Small Business Glossary: S
Sarbanes-Oxley: A wide-ranging U.S. corporate reform legislation act that lays down stringent procedures regarding the accuracy and reliability of corporate disclosures, places restrictions on auditors providing non-audit services, and obliges top executives to verify their accounts personally.
security: A financial instrument that shows ownership, such as stocks or bonds.
sell-through: An advertising campaign that encourages immediate sales.
sexual harassment: Any unwelcome physical, visual, or verbal sexual advance, or a request for sexual favors, that interferes with the victim's job performance.
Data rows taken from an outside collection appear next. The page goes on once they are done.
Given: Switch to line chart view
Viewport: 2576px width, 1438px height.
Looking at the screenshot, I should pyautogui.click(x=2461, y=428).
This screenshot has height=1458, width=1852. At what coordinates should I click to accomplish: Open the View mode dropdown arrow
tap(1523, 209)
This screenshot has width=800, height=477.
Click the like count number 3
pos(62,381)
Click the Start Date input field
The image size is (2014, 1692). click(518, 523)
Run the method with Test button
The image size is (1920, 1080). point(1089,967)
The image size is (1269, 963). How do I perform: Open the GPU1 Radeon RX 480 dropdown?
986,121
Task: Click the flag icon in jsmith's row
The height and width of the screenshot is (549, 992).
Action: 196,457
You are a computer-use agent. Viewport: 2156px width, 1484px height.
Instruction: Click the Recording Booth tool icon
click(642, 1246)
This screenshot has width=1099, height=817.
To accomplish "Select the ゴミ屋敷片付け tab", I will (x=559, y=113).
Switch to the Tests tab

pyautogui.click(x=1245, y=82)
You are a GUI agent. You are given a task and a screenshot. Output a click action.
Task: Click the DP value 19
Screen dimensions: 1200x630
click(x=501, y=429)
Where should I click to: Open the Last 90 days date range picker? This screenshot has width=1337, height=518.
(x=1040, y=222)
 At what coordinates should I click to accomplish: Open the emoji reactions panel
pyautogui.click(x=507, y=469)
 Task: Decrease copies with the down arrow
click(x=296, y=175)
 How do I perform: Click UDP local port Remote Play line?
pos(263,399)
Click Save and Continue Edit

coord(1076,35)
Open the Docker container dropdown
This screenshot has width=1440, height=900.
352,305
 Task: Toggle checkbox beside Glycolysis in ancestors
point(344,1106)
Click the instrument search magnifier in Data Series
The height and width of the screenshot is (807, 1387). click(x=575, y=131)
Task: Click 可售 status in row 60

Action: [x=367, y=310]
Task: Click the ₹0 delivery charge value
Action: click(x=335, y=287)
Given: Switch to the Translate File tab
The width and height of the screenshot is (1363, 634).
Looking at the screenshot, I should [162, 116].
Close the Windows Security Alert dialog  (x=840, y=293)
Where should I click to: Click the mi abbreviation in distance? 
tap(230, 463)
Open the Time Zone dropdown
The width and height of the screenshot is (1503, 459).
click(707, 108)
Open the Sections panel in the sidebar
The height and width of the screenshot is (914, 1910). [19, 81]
share: Evidence of ownership that represents an equal proportion of a business's capital.
skyscraper: A vertical banner ad.
soft skill: An ability, such as conflict management or team building, that's defined in terms of expected outcomes rather than as a specific method or technique.
sole proprietor: A person who owns a business individually and who is personally liable for the activities of the business.
solvency: The ability of a business to pay its liabilities on time.
source document: Evidence (such as a deposit slip or invoice) of a business dealing; critical in constructing an audit trail.
spin: A particular emphasis or slant imparted to information in order to create a desired effect.
stock: A share of a particular publicly traded business, which gives the stockholder a proportionate share in ownership of that business.